Bengaluru-based healthtech startup Cent, founded by Practo cofounder Shashank ND, raised an undisclosed round from OneFlow Holdings and US venture firm South Park Commons to scale its AI-led early disease detection platform. The company says it has already completed over 1,500 comprehensive scans, using AI to analyze imaging, biomarkers and genomic data to flag cancers and serious cardiac conditions before symptoms appear.
This article aggregates reporting from 3 news sources. The TL;DR is AI-generated from original reporting. Race to AGI's analysis provides editorial context on implications for AGI development.
Cent sits at the intersection of two powerful currents: India’s chronic underinvestment in preventive care and the rapid maturation of AI-driven diagnostic workflows. By assembling a protocol that combines full-body MRI, cardiac CT, extensive biomarker panels and genomics, then running that through AI models validated by specialists, the startup is effectively building a high-dimensional “digital twin” of each patient and looking for early signals of failure.([economictimes.indiatimes.com](https://economictimes.indiatimes.com/tech/funding/practo-founders-health-startup-cent-raises-funding-from-oneflow-south-park-commons/articleshow/129105792.cms?utm_source=openai))

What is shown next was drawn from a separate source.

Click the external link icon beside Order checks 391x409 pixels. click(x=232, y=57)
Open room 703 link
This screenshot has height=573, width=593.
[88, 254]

For the AGI race, the direct algorithmic impact is modest, but the data and deployment model matter. If Cent and peers like Prenuvo or Neko Health can prove out economics for intensive, AI-assisted screening at population scale, they will generate exactly the kind of longitudinal, multimodal datasets that frontier labs crave for training more general medical reasoning systems. They also test how much autonomy clinicians are comfortable delegating to AI triage and report-generation agents. India is a particularly important test bed: huge unmet need, price-sensitive consumers, and a tech-native upper-middle class willing to pay for longevity. Success here would strengthen the case for AI-first medicine globally and normalize scenarios where “seeing an AI” precedes seeing a doctor.